Documented was founded by reporters Mazin Sidahmed and Max Siegelbaum in 2018 after they happened to both be assigned to New York City the previous year. They started the project in response to the Trump administration family separation policy based on their perception that news coverage of immigration, a topic they had frequently worked on, was not focused on and accessible to immigrant communities themselves. Initially started from Siegelbaum's apartment with a for-profit subscription model, they became a nonprofit a few months later to expand their reach. After calling the Brooklyn Org (formerly Brooklyn Community Foundation), the organization was given a free office space for eighteen months and a spot in an accelerator program. Further funding came from the Knight Foundation, the Ford Foundation and Borealis Philanthropy. As of January 2025, Documented employs seventeen full-time staff and other freelance journalists, working in a newsroom shared with The City, and publishes content in four languages: English, Spanish, Chinese and Haitian Creole.

Sidahmed stated the organization focuses on "basic, everyday economic and political issues" affecting working-class immigrants as opposed to "flashy, investigative stories, or high-minded pieces". For instance, it has published information on applying for prepaid debits cards given by the city to asylum seekers and an explanation of minimum wage policies for delivery app workers. Documented partnered with ProPublica to create "Wage Theft Monitor", an online tool tracking businesses that have committed wage theft against immigrant staff based on more than twenty years of data from the New York State Department of Labor that they filed a lawsuit to obtain. In a separate investigation, reporter April Xu found that Fay Da Bakery, New York City's biggest Chinese bakery chain, stole hundreds of thousands of dollars in wages before being sued and settling with employees for $940,000.
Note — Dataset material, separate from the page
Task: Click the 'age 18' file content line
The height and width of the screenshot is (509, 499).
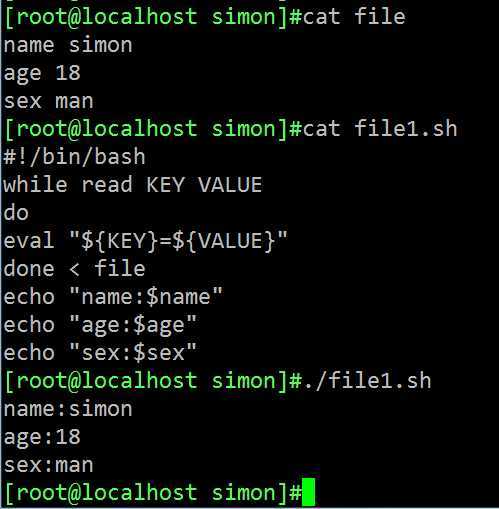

Documented has been noted for its use of social media to connect with different immigrant communities, both to share its reporting and gather information. As part of its efforts to reach Spanish speakers on WhatsApp, it has created four-panel illustrations to simplify complicated news and make them easy to distribute via the "forward" feature, inspired from the spread of fake news on the platform. Documented is the first non-Chinese newsroom in the United States with an account for its product on WeChat. After finding that many immigrants from the Caribbean primarily identify with their neighborhood, with 70% using Nextdoor and Citizen apps for local news, Documented published information tailored to them on Nextdoor, eschewing links for customized content.